The data must be given again exactly as written, with all images omitted.

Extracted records
--- --- ---
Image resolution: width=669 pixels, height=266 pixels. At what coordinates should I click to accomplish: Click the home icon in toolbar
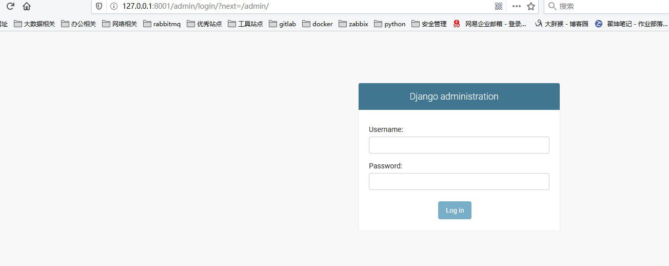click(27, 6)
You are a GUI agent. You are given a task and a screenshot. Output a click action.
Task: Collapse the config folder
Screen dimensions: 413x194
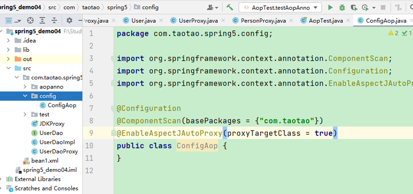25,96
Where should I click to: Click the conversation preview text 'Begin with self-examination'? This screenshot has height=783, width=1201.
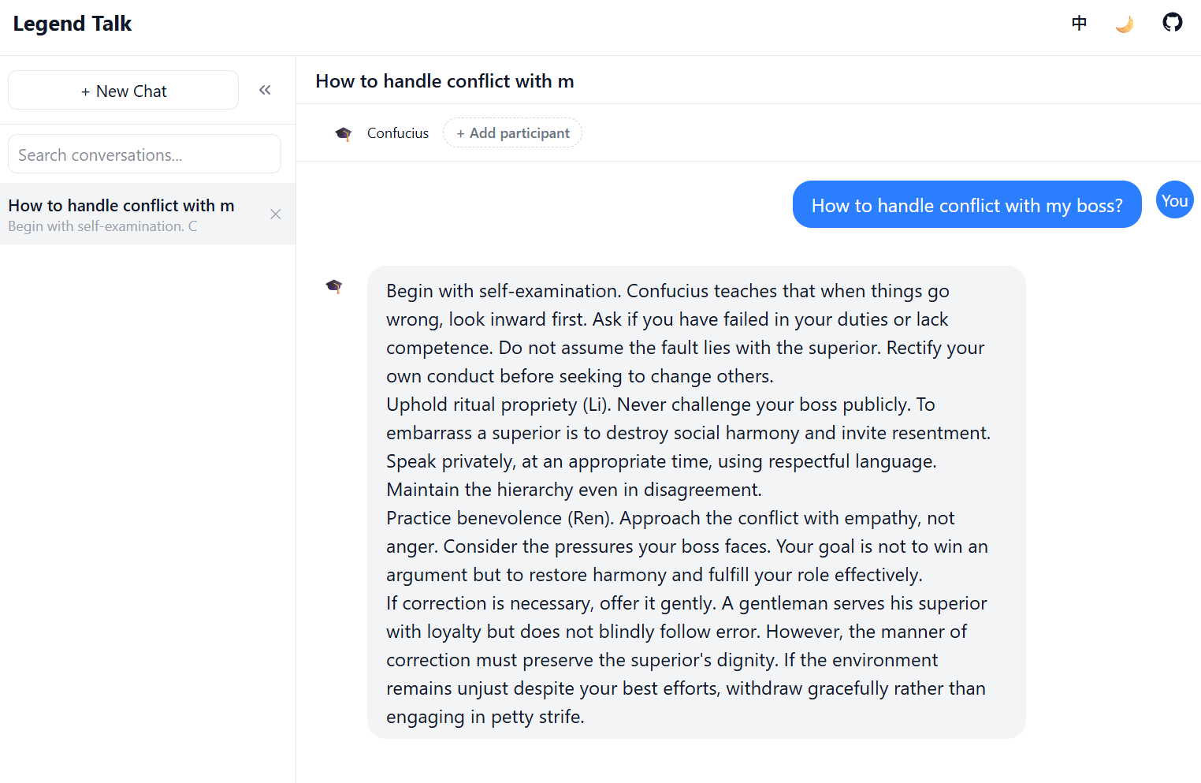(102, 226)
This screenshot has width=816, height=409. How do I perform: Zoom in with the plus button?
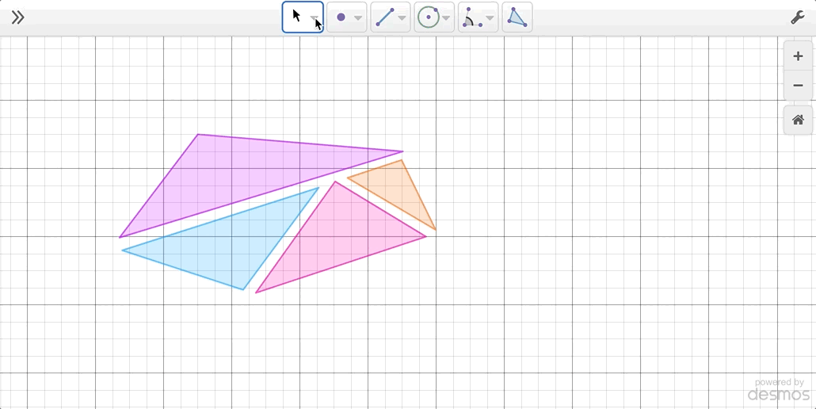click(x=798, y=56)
--- --- ---
## Exercise answer
Image resolution: width=669 pixels, height=266 pixels. At what coordinates should I click to accomplish: Click the home icon in toolbar
click(27, 6)
You are a GUI agent. You are given a task and a screenshot. Output a click action.
Task: Collapse the config folder
Screen dimensions: 413x194
25,96
Where should I click to: Click the conversation preview text 'Begin with self-examination'? This screenshot has height=783, width=1201.
(102, 226)
This screenshot has width=816, height=409. How do I perform: Zoom in with the plus button?
click(x=798, y=56)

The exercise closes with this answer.